"The practice in use with us has been to measure the height of the book from the top to the bottom of the page, disregarding the cover. We compute inches as we compute a man's age; a book is eight inches until it is nine inches, only, seeing that bound books are so often cut not quite square, anything short of the number used in the size-notation by the eighth of an inch or less, we call by that number for ordinary purposes. I have said above that in our General Library Catalogue we have reverted to the common form-notation, 8vo, 12mo, etc., but pure size-notation is still retained in other departments, while in Trinity College Library it has never been given up since it was first adopted in 1856 or thereabouts."

The committee referred to by Mr. Bradshaw was the Size-Notation Committee of the Library Association, of which my brother, the late Mr. B. R. Wheatley, was a member. He took great interest in this subject, and drew up a scale of sizes which might be marked upon an ordinary two-foot rule. He was anxious that "a system should be adopted based on the well-known terms hitherto employed of folio, 4to, 8vo, 12mo, etc., and their qualifying varieties of imperial, royal, etc., with an approximate height and width in inches affixed to each size."

I think that Mr. Bradshaw's argument is convincing against making any arbitrary rule of this kind, and affixing a definite size to every variety of form-designation. But at the same time we must remember that the form-notation has very largely been used for a size-notation, and that bibliographers alone cannot make this change, because publishers, booksellers, and bookbinders all use the notation as well as cataloguers. After all I cannot help thinking that the difficulty has been very greatly exaggerated. Folio and quarto are almost entirely used as terms of form-notation, and they are usually found sufficient except in the case of atlas or elephant folios, which seem to require some distinguishing designation. Nowadays a large number of library books are in what is called demy octavo. This I would distinguish as octavo, and all below that size I would call small octavos, and all above large octavos. Very few modern books are styled duodecimos; therefore that form will not give the cataloguer much trouble. It is clearly useless for the latter to distinguish books by such meaningless terms as foolscap octavo, post octavo, etc., like the publisher. Of course there is the difference in size between old and new books. The ordinary octavo of the old books is a smaller size than the modern octavo, but this will be settled by the date, and among the old books there will be no difficulty in finding duodecimos.

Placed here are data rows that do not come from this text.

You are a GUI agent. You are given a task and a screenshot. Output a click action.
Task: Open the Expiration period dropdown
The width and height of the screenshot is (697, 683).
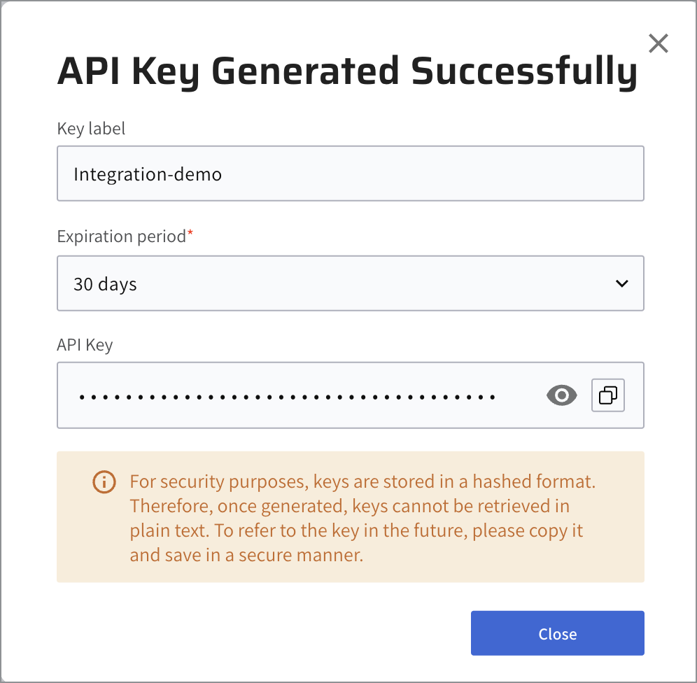click(350, 283)
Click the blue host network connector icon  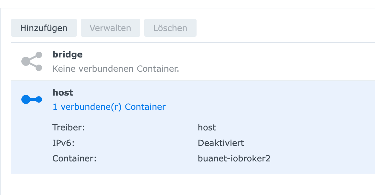(x=32, y=99)
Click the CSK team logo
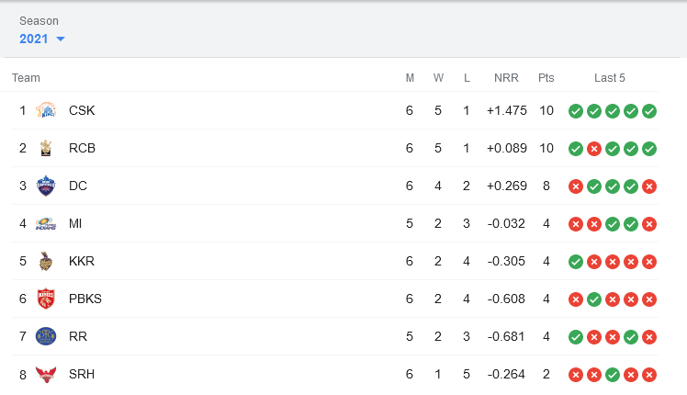The height and width of the screenshot is (395, 687). (x=46, y=110)
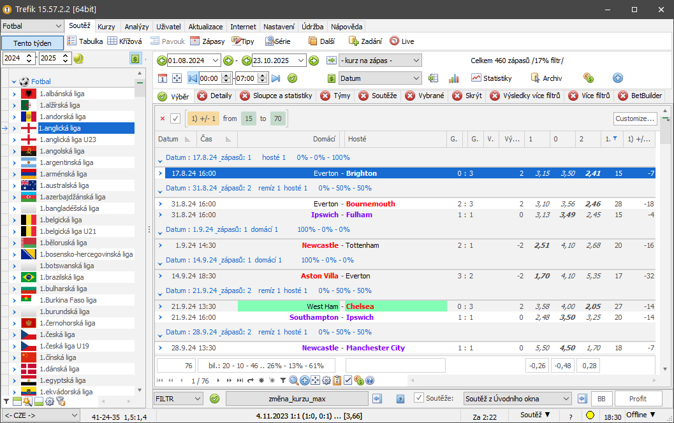Toggle the Soutěže checkbox
The height and width of the screenshot is (423, 674).
click(x=419, y=398)
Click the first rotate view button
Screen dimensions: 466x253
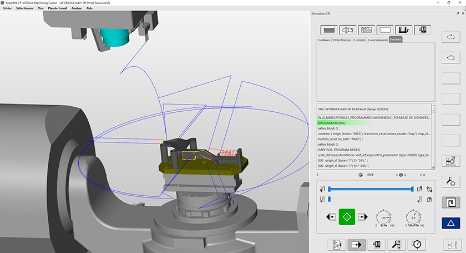coord(450,37)
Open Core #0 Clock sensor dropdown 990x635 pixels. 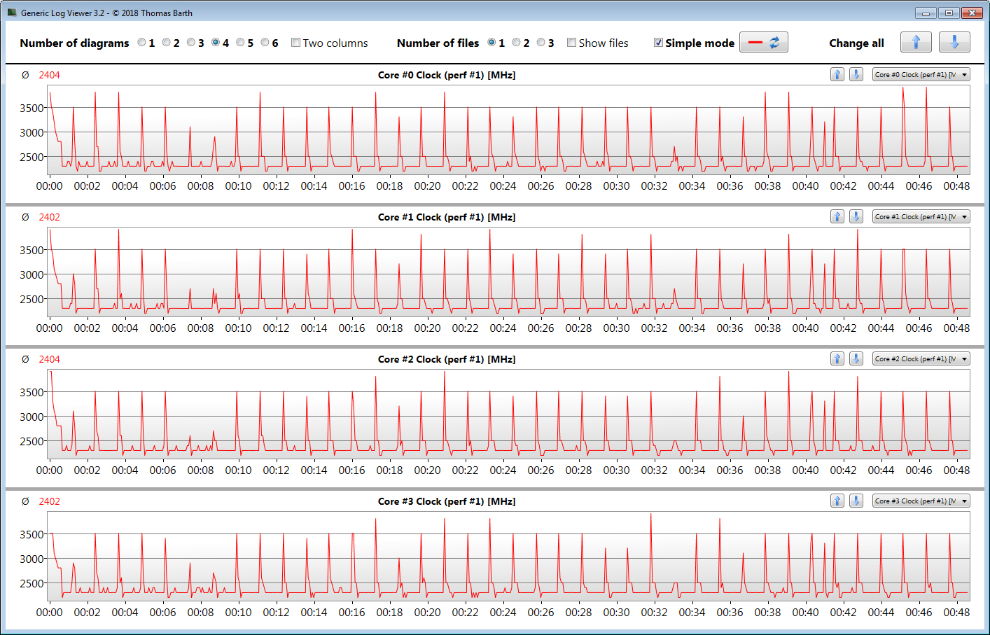(921, 74)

Mr. Nicholson has entered very fully into this question of size-notation in his Bodleian Rules, where he gives two tables as guides for correct description. Rule 57 is: "The size of a book printed on water-marked paper is to be described in accordance with Table I., on unwater-marked paper with Table II."

Collation.

In most catalogues the note of the size will finish the entry, but it is a very useful addition when the number of pages of all books in single volumes is given. Sometimes the pages of the book itself only are noted without reference to the preliminary matter, and sometimes the Roman numerals are added on to the Arabic numerals and given as one total; but this latter practice is not to be commended. The best plan is to set down the pages thus—pp. xv, 421 (some put this pp. xv + 421, but the plus sign is not necessary); or if the preliminary matter is not paged, thus—half-title, title, five preliminary leaves, pp. 467.

In the case of very rare and valuable works, a full collation becomes necessary, and such collation should be drawn up according to the plan accepted among bibliographers, which can be seen in the standard bibliographies of early printed books, and such a model bibliography as Upcott's Bibliographical Account of the Principal Works relating to English Topography (3 vols., 8vo, 1818).

Even when it is not thought necessary to give a collation, it will be well to notice if a book contains a portrait, or plates.